During the 1981 strike, the darkest hours of his reign, Kuhn was pretty invisible. He may’ve claimed that his hands were tied; that the PRC or the league presidents should deal with the players (Lee MacPhail eventually did.) But Kuhn showed the capacity to act independently when he felt like it. For instance, He punished Fergie Jenkins and other recreational drug users. Some say that this soured the MLBPA on agreeing to test for steroids and other performance enhancers and is partly to blame for the mess that baseball is in right now.

Kuhn’s mantra was “integrity of the game.” That’s why he sought to distance it from gambling. For instance, he ordered some owners to divest their positions in Parvin /Dohrmann; a company that owned a few Las Vegas casinos. He even kept Mickey Mantle and Willie Mays out of baseball because of their PR jobs for casinos. His stance was almost puritanical by today’s standards. Nowadays, Foxwoods advertises heavily on baseball broadcasts in the Northeast and the Connecticut State Lottery sells Yankee and Red Sox themed scratch tickets.

Kuhn nixed Oakland’s fire sale in 1976 because it wasn’t in the best interest of the game. People can point to Connie Mack doing similar sales with Philadelphia A’s. They can also point to Harry Frazee’s player sales that rendered the Red Sox moribund until Tom Yawkey purchased them. Incidentally, the Buffalo Braves dumped Bob McAdoo to the Knicks not much later in a cash deal. NBA commish Larry O’Brien did not intervene.

Finally, Kuhn avoided the commercialization of the game that became widespread in later years. His was a time when the outfield walls weren’t as cluttered by advertising, although the Brut sign at Yankee Stadium shows up in many baseball cards of that era.

Rozelle was the best of this lot; especially for his employers—the NFL owners. The players, fans and cities didn’t fare as well under him. Football is a brutal game and many players suffered debilitating injuries. That’s a subject for another day. But it was Rozelle’s bête noir, Al Davis, who had a lot to do with increasing teams’ bottom lines. He showed them how to play cities off against each other.

I can’t see anything that would put O’Brien and Kennedy over Kuhn. Despite Kuhn’s warts, baseball and football prospered more than the NBA until David Stern arrived.

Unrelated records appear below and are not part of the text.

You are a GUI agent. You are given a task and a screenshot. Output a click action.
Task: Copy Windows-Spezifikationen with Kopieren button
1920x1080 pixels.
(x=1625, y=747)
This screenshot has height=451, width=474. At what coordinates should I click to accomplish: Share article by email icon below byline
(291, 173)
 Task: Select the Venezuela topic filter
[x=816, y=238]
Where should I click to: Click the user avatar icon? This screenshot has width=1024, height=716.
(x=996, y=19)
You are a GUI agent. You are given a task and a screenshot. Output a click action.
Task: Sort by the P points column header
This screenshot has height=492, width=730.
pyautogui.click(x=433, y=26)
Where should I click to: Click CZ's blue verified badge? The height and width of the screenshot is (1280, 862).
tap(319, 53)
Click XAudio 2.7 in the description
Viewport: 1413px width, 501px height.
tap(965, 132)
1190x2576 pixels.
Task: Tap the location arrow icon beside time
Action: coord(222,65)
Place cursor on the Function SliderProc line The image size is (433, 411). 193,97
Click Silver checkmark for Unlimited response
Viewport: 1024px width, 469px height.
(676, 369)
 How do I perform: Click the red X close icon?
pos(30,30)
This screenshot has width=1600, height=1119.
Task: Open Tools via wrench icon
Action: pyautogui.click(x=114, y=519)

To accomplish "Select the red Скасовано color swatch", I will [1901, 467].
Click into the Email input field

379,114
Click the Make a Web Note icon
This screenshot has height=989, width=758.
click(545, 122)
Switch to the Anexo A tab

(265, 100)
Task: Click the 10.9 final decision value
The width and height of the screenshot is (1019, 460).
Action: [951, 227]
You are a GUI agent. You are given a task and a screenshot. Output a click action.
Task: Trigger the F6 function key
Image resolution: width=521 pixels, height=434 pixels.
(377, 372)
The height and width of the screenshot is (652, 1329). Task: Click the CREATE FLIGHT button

Zeigler remains a cipher to me, but the NHL as a whole seemed shady. Part of this is because I’ve read much more about the business of baseball and football than I have of the other two sports.

Most of you are familiar with at least some literature on the business of baseball. For the other sports, I recommend Brand NFL: Making and Selling America’s Favorite Sport (Caravan Book) by Michael Oriard, America’s Game by Michael McCambridge, Searching for Bobby Orr by Stephen Brunt and The Breaks of the Game by David Halberstam.